Unfortunately, the slippery slope exists, and this phenomenon proves it. Sure, if there were other footage that would accomplish the same goal as that train wreck, there would nothing wrong with the “Bird Box” producers using that instead in consideration of the victims and family in the small Canadian town. There is a lot wrong with establishing the oppressive ethical principle, however, that anyone’s bad associations with an image or event gives them moral authority to demand its removal reference and memory for everyone else.

11 thoughts on “Demanding Blindfolds

  1. Yeah, any kind of art should not be forcibly changed for viewers’ hang ups. I do not want the opening/closing credits for Barney Miller changed, despite the poignancy of the twin towers. They were part and parcel of that era and we have no right to remove what was. However, I think discreet style parental warnings are fine. A warning of non-con may ‘spoil’ the story for some, but it warns the sensitive to stay away without compromising the story details. That way I can avoid violent abuse and read their other works. And the artist can do whatever they want. (I will say I’m a little sad when a writer I like does, but we each make our decisions)

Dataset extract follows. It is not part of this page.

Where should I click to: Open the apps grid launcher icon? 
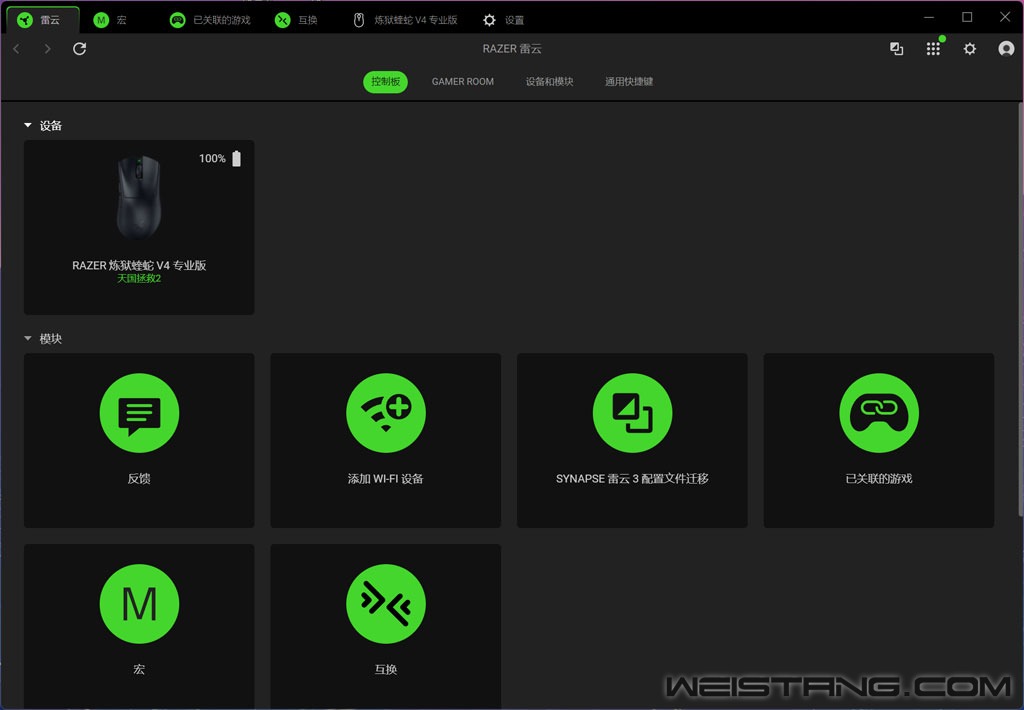pyautogui.click(x=933, y=49)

  2. I’ve got to say that there have been some fairly traumatic events in my life that I don’t WANT to forget. I have learned some valuable lessons from them, like war is not glorious, just bloody. Other things like that. In my 73 years, I have lived through several of these, and I would not trade the experience for a world of “safety”.

  3. It seems like they watched the movie but missed the point… The movie portrays a hellish existence in which people are constantly triggered by what they see, so they literally walk around blindfolded…. It’s a giant warning against PC culture, they are representing the end stage. Asking them to remove the scene would actually be decent performance art, but I can’t imagine they are Marie-Claude Arguin is making art here…

    • You want a GIANT warning against PC culture?

      If you haven’t already seen it, watch PCU, which according to one reviewer represents “an exaggerated view of contemporary college life….”

      The real warning? It was released a quarter of a century ago!

  4. First they came for what I read. Since I didn’t read, there was no loss.
    Next they came for what I saw. Since what I saw made me feel unsafe, I did not care.
    Next they came for what I think. Since I didn’t think for myself, there was no loss.
    Finally, they came for me. For no reason other than there was nothing left to take.